Your task. Which lines come from the start of the listing through the line holding "FAQ's (1054, 512)"? Restate exactly those, both included, minus the pictures.

(Provided records Opens)

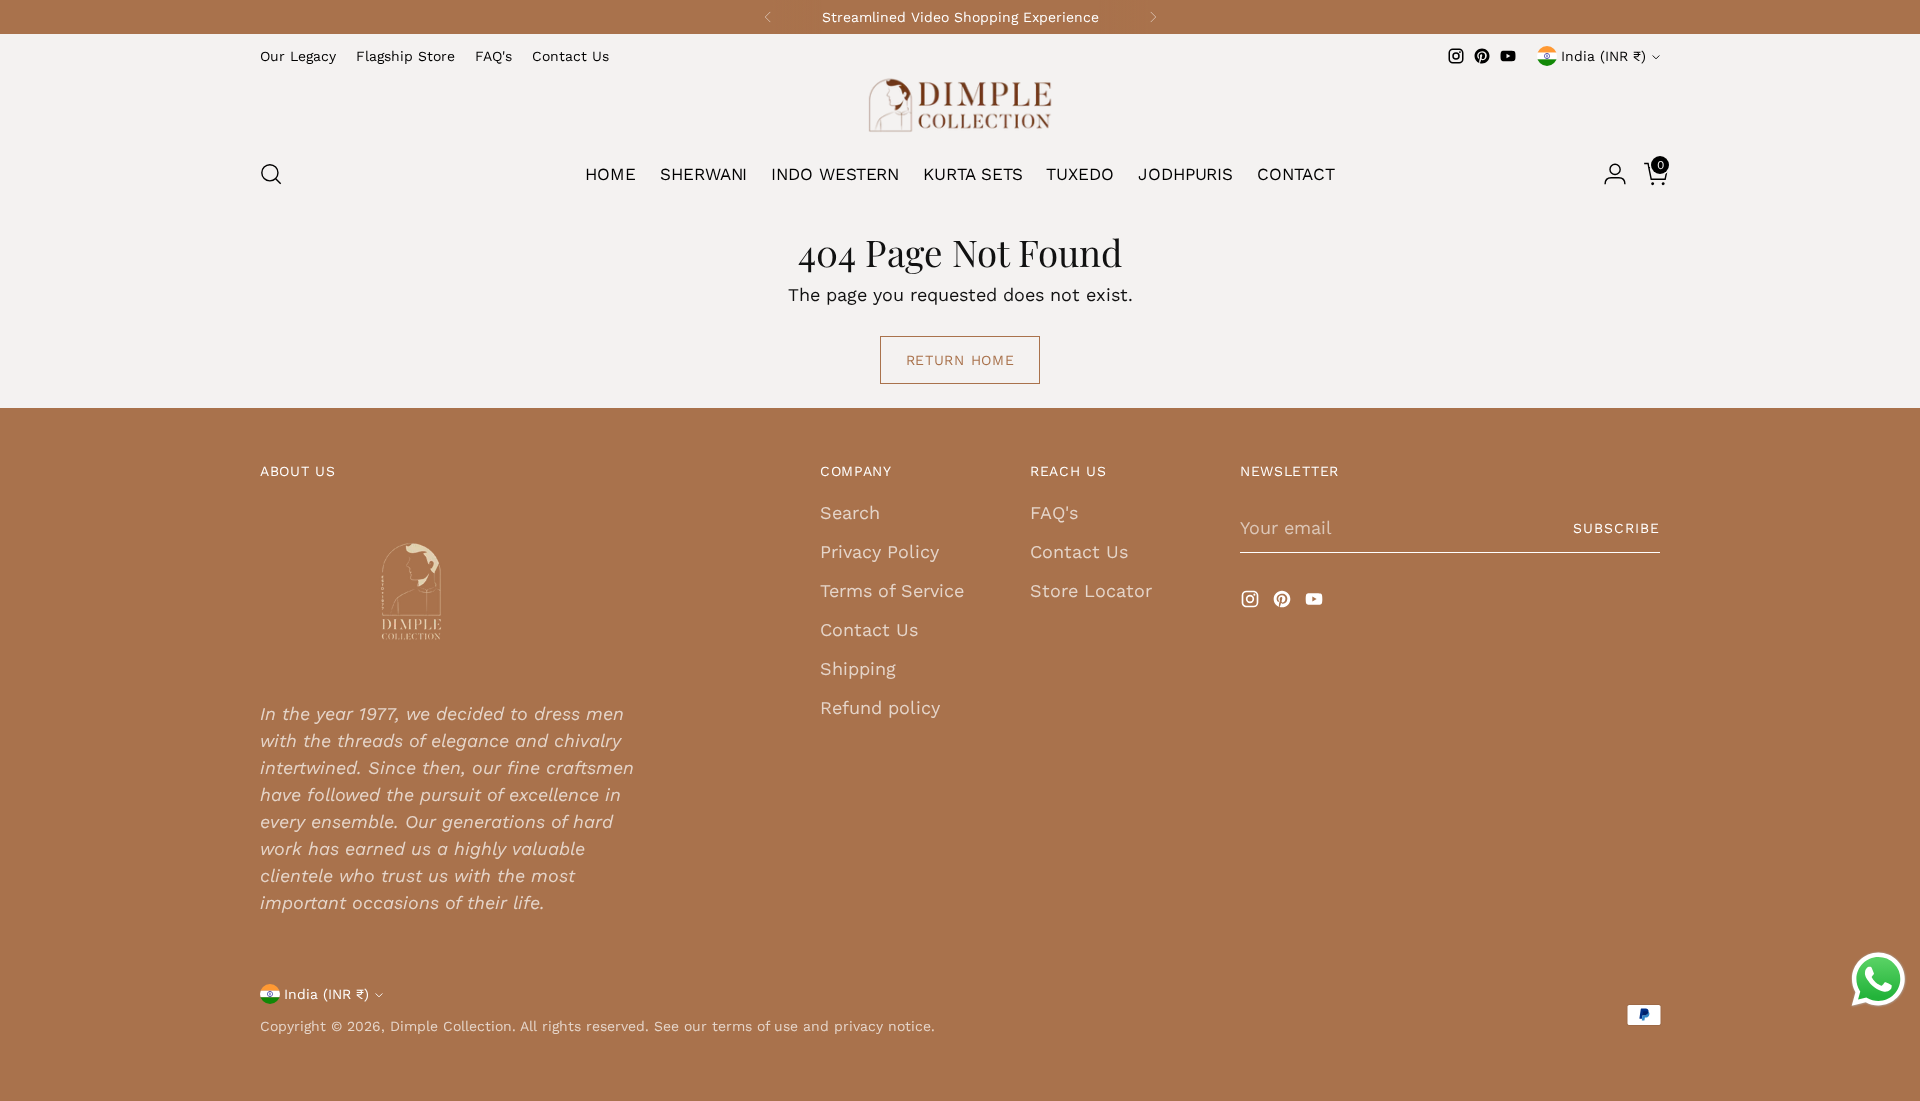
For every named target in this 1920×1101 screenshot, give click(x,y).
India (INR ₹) (1603, 56)
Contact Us (869, 629)
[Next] (1153, 17)
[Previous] (768, 17)
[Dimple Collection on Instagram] (1456, 56)
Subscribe (1616, 528)
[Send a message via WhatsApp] (1878, 979)
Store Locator (1091, 590)
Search (850, 512)
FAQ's (1054, 512)
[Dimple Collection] (960, 105)
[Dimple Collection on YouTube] (1508, 56)
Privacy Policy (879, 551)
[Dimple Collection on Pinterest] (1482, 56)
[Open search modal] (271, 174)
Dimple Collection (451, 1026)
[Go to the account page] (1607, 174)
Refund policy (880, 707)
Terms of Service (892, 590)
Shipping (858, 668)
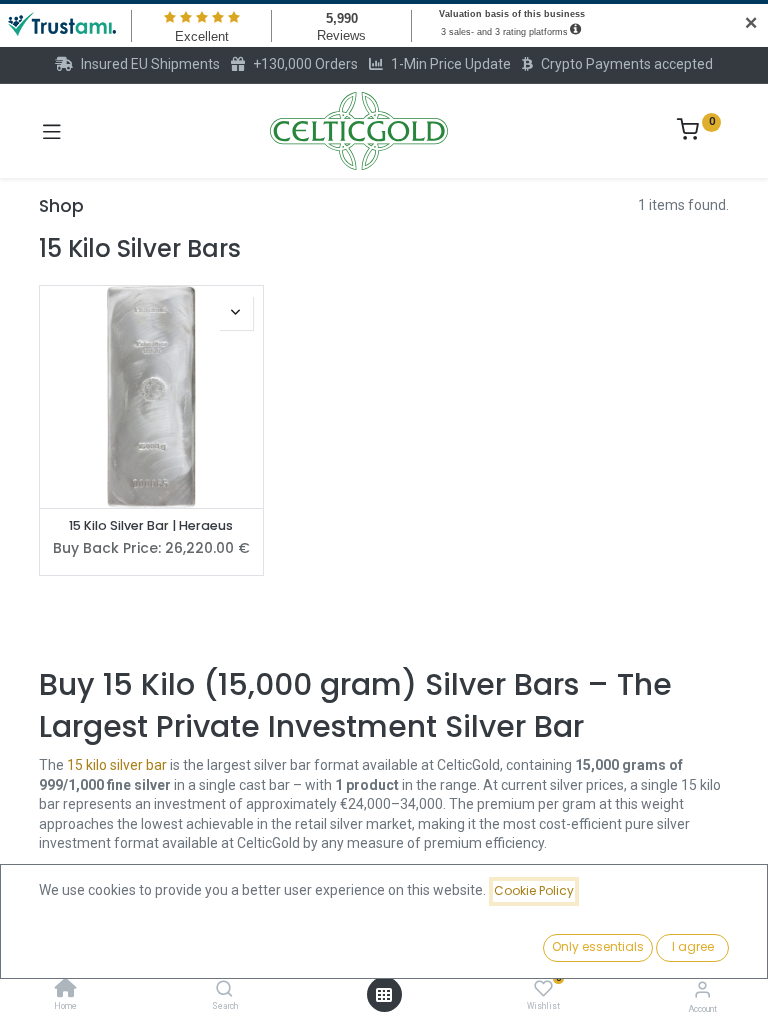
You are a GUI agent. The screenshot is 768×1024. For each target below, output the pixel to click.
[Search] (224, 990)
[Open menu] (384, 995)
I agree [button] (693, 946)
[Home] (66, 990)
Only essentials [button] (598, 946)
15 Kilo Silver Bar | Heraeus (151, 525)
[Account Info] (702, 989)
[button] (236, 313)
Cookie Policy (534, 890)
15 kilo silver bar (117, 765)
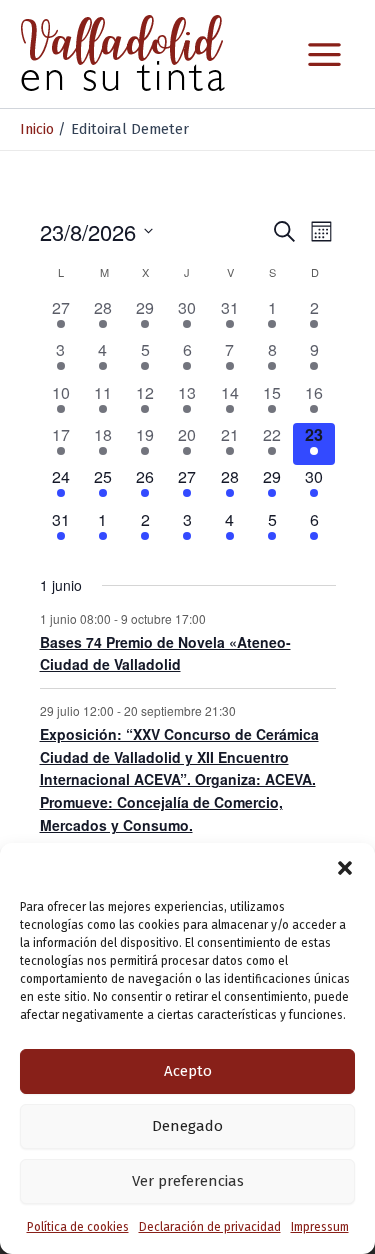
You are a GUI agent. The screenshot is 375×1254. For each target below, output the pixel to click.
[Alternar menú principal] (324, 54)
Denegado (187, 1126)
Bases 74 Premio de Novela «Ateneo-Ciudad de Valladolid (165, 653)
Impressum (320, 1227)
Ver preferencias (188, 1181)
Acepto (188, 1071)
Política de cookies (78, 1227)
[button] (345, 868)
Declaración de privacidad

(Provided records Closes)

Exercise result.
For every named target in this 1920×1101 screenshot, give click(x,y).
India (INR ₹) (1603, 56)
Contact Us (869, 629)
[Next] (1153, 17)
[Previous] (768, 17)
[Dimple Collection on Instagram] (1456, 56)
Subscribe (1616, 528)
[Send a message via WhatsApp] (1878, 979)
Store Locator (1091, 590)
Search (850, 512)
FAQ's (1054, 512)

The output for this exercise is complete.